Voilà que la Cour supérieure du Québec reporte au moins jusqu’en février l’application de certaines dispositions de la loi sur les soins de fin de vie, aussi appelée la loi sur « l'aide médicale à mourir », qui devait entrer en vigueur dans 10 jours.

Cette suspension de l'application de cette loi québécoise tant que certains articles du Code criminel de juridiction fédérale n'auront pas été changés donne lieu à un chassé-croisé de déclarations et de réactions toutes assez prévisibles. Véronique Hivon, la « mère » de la loi québécoise, dénonce l'intrusion fédérale. Elle est députée péquiste et pour elle, le pays, c'est le Québec. Notre pays réel, cependant, c'est le Canada.

La ministre de la justice, Stéphanie Vallée, a annoncé que Québec portera en appel ce jugement de la Cour supérieure. «Pour nous, il est clair que la loi québécoise est valide, la loi québécoise encadre de façon très claire les soins de fin de vie qui seront offerts aux patients québécois, incluant l’aide médicale à mourir», a-t-elle dit.

Tant Madame Vallée que le ministre Gaétan Barrette ont clamé haut et fort que la loi québécoise sur les soins de fin de vie n'était pas une aide au suicide assisté ou de l'euthanasie, mais bien une loi « sur des soins de santé ».

Êtes-vous sûrs ?

 J'essaie ici de comprendre.

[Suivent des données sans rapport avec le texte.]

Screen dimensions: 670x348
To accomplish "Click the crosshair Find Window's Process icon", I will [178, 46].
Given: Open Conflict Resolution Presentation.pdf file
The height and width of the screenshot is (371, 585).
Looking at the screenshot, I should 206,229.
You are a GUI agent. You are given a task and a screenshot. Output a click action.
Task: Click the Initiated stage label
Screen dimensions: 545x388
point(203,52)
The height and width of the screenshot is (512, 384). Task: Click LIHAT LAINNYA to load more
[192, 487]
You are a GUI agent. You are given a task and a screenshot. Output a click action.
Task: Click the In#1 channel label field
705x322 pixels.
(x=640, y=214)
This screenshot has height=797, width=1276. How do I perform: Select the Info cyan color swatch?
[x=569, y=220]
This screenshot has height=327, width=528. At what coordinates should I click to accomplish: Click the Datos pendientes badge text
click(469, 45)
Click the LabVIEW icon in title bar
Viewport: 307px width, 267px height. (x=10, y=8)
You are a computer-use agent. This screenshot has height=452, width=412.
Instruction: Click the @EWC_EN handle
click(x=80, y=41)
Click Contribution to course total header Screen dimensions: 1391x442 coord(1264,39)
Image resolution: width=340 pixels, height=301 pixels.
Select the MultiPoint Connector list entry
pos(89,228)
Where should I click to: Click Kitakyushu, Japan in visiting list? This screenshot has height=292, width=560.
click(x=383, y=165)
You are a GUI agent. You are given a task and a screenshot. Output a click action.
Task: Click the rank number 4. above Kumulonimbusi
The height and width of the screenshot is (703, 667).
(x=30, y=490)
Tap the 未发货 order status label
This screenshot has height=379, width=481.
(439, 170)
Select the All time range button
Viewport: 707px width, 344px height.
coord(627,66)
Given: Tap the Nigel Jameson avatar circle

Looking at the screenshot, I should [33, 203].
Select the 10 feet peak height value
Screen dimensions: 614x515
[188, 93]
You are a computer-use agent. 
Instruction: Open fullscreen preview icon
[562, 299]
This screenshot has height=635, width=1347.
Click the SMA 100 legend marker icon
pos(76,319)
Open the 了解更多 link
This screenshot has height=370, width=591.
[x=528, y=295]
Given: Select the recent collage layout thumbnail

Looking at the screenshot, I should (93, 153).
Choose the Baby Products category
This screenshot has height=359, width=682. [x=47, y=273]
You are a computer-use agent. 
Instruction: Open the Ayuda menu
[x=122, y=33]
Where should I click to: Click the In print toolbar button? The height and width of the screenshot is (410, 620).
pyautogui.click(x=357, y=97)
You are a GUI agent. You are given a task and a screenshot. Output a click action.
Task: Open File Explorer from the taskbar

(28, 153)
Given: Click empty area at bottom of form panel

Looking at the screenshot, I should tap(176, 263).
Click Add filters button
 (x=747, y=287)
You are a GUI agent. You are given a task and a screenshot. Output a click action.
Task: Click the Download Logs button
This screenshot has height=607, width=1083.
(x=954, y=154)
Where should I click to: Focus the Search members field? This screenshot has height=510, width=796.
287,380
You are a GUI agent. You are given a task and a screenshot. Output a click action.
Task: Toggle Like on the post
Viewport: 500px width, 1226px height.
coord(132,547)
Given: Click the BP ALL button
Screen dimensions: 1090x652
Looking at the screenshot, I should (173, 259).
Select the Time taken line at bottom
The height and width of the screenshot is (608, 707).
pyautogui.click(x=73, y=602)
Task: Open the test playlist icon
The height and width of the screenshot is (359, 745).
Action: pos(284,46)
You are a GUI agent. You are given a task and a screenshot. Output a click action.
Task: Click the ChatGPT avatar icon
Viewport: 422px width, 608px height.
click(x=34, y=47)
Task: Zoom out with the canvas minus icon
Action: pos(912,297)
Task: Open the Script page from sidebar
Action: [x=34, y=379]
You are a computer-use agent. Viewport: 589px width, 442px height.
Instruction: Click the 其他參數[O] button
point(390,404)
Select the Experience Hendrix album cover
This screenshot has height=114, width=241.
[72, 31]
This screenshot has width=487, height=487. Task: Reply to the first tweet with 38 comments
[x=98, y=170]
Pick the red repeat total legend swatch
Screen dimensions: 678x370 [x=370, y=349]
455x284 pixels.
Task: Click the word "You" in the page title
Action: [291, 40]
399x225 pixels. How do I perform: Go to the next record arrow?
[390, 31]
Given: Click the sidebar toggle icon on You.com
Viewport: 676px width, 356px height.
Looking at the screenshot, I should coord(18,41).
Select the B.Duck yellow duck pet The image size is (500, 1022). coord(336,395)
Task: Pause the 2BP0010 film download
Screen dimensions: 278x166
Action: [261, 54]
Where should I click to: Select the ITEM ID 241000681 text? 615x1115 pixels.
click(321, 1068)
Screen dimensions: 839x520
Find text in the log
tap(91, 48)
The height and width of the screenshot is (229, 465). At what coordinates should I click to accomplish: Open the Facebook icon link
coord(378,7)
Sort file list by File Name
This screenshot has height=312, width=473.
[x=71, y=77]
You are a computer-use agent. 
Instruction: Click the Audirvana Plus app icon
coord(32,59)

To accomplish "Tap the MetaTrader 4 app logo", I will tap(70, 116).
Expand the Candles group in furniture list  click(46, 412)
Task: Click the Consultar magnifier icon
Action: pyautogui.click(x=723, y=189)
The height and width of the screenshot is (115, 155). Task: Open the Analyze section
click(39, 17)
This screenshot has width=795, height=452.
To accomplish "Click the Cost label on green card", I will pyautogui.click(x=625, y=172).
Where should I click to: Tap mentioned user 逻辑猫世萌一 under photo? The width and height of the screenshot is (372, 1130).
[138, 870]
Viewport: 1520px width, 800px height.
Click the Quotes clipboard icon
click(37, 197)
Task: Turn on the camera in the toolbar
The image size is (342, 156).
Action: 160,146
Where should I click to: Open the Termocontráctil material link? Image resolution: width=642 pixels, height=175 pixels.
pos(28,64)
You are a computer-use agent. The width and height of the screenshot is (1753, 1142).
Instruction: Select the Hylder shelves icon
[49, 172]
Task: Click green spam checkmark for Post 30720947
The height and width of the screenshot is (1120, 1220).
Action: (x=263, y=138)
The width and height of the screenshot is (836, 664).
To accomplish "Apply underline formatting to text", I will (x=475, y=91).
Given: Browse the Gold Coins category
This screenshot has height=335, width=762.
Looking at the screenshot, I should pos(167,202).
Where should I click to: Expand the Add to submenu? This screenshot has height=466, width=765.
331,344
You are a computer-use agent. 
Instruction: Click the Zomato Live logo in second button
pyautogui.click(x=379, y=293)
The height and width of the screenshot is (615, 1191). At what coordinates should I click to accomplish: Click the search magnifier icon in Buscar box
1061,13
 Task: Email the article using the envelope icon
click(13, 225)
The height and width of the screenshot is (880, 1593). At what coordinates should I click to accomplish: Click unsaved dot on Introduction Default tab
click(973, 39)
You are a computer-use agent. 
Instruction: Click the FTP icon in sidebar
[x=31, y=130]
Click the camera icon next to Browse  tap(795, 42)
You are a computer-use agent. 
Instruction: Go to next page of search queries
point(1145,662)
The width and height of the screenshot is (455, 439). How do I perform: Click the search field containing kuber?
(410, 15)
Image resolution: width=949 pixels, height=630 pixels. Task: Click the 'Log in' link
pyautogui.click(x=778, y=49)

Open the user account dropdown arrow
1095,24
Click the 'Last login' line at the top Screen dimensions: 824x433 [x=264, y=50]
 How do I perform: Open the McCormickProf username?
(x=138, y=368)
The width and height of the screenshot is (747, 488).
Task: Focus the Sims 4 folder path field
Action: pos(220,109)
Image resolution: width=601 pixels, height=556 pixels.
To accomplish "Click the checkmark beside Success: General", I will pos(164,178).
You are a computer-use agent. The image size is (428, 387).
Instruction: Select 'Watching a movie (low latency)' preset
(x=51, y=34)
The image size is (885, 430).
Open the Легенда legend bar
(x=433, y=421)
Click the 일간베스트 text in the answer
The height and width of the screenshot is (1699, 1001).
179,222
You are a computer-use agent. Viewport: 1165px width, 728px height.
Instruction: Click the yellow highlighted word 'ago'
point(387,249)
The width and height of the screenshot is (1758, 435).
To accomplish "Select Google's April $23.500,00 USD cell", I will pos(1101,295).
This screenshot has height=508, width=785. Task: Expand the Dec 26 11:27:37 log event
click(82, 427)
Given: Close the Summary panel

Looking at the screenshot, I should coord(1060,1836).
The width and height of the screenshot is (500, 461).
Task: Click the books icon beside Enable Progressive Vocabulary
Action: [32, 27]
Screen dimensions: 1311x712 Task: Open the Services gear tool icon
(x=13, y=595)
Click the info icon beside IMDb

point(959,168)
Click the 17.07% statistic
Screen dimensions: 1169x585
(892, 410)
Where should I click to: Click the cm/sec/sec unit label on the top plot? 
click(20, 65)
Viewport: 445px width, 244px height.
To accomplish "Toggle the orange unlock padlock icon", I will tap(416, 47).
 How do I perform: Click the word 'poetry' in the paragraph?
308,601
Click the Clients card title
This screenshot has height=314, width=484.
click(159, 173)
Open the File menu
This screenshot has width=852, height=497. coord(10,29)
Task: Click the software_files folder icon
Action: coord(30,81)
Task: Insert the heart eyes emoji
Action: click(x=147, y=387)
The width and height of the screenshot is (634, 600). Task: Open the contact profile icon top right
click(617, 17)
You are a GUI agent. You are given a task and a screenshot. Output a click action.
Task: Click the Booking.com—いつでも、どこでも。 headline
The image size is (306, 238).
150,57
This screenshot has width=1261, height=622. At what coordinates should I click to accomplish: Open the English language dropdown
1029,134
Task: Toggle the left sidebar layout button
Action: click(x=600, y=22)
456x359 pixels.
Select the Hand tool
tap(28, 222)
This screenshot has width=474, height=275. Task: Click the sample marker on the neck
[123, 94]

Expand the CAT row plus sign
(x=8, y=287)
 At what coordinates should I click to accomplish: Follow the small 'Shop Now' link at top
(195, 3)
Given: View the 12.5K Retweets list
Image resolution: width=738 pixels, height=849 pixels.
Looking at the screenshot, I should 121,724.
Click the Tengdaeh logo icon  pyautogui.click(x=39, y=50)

Faire une injection qui met fin à la vie, c'est « un soin de santé ». Mettre fin à une vie, c'est « un soin de santé ». Je sais que je suis loin d'être le plus intelligent (je laisse cela à d'autres), mais j'ai quand même fait des études classiques. J'ai appris le vocabulaire, la grammaire, la philosophie, etc.

J'ai appris, en toute logique, que mettre fin volontairement à une vie, ça s'appelle tuer. J'ai aussi appris que si une personne met fin volontairement à sa vie, ça s'appelle un suicide. Peu importe la façon dont on en parle ou dont on enrobe cela, ça ne peut surtout pas être un « soin de santé », à moins de dépouiller les mots de leur sens le plus simple et le plus profond.

On a beau user et abuser de toutes les périphrases possibles comme « aide médicale à mourir », « mourir dans la dignité », « geste de compassion », il reste que la réalité est plus crue que cela : mettre fin volontairement à la vie d'un autre, ça s'appelle tuer; mettre fin volontairement à sa vie, ça s'appelle un suicide. L'échappatoire est impossible.

J'ajoute, enfin, qu'un médecin qui accepte de pratiquer une injection pour mettre fin à la vie d'un patient qui l'a demandée assiste un suicidaire et viole son serment d'Hippocrate. Il pratique, dans les faits, une euthanasie.

Voilà. Mes vieux démons sont sortis de mon placard. Ce n'est pas très important car mon opinion ne compte pas beaucoup et que je ne veux faire de leçon à personne. Mais je tiens à dire publiquement que je ne fais pas partie du « large consensus » qu'invoquent nos politiciens et politiciennes. Tuer une personne, même par compassion, ou assister un suicidaire dans son geste, je regrette de devoir le dire, mais c'est mal.
 
Même si j'étais le seul dans mon coin à avoir cette opinion, je continuerai à dire que c'est mal.